# New here



## 4020man (Jun 21, 2008)

Howdy,

I found this site by a google search. Its nice to have found a forum that is hay and forage related.


----------



## Alfalfa Farmer (Apr 16, 2008)

Glad to see you found the site. I agree it is nice to find place for hay folks. Where you from?


----------



## Guest (Jun 21, 2008)

Thanks for stopping by.







This site is starting to take off.

HHH


----------



## 4020man (Jun 21, 2008)

I'm from North-Central Illinois. This is quite the site. We bale all small squares but I would like to bale some round to sell in the future. Here's a pic of what I pull. Its a John Deere 336 with a thrower.


----------



## OhioHay (Jun 4, 2008)

Glad to have you hear. I also hope this site takes off. That's a nice looking outfit you got. How do you like the pan thrower on the JD. I have never run one, just belts on NH or CIH. Anyways, look forward to hearing more from ya.


----------



## 4020man (Jun 21, 2008)

I like the pan thrower vs. the belt thrower. There are less moving parts, it seems to be easier on the bale. Also you can bale on the ground if you have to by just pulling a lever to disengage the thrower.


----------



## Guest (Jun 23, 2008)

I like the combo!









Never had used a thrower either. I currently stack on wagons. Lookin at Kuhns accumilator real hard.
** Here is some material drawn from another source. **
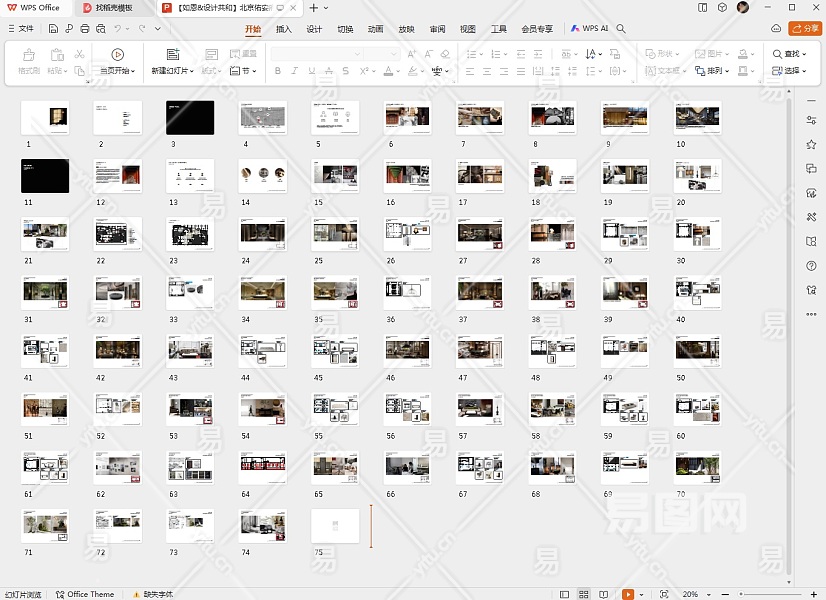
Task: Click the fit-to-window icon in status bar
Action: (664, 594)
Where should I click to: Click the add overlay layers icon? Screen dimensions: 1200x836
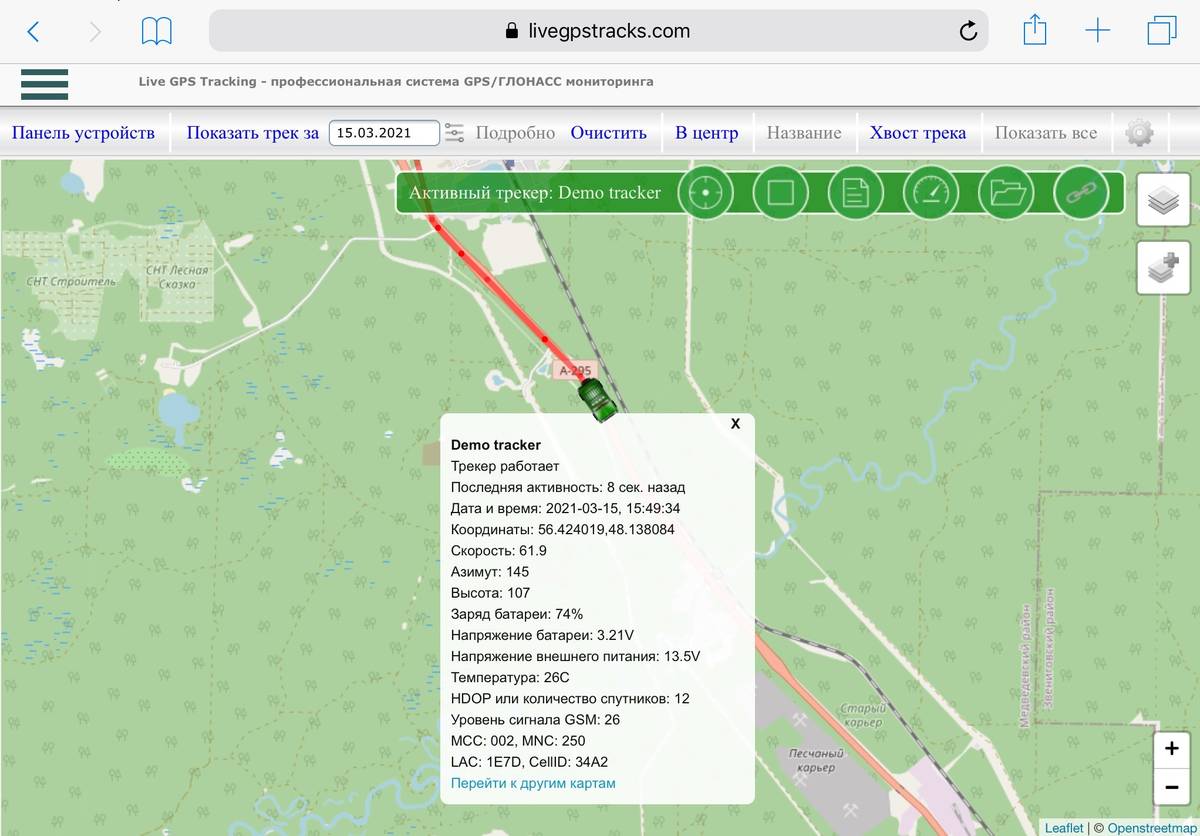1163,267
We did try out a used NH 658 baler this past week. I liked it real well. Most of my customers prefer 2nd thru 4th cutting. I am thinking of round baling first cuttin if I can find some dedicated customers. I have one beef producer who will even load them out of the field right where we drop em.


----------



## 4020man (Jun 21, 2008)

We have a big demand for small squares here because there are a lot of horse people who can't handle the round bales. There are a couple guys that bale round but its mostly large and small square


----------



## NDVA HAYMAN (Nov 24, 2009)

Welcome 4020 man. Best, Mike


----------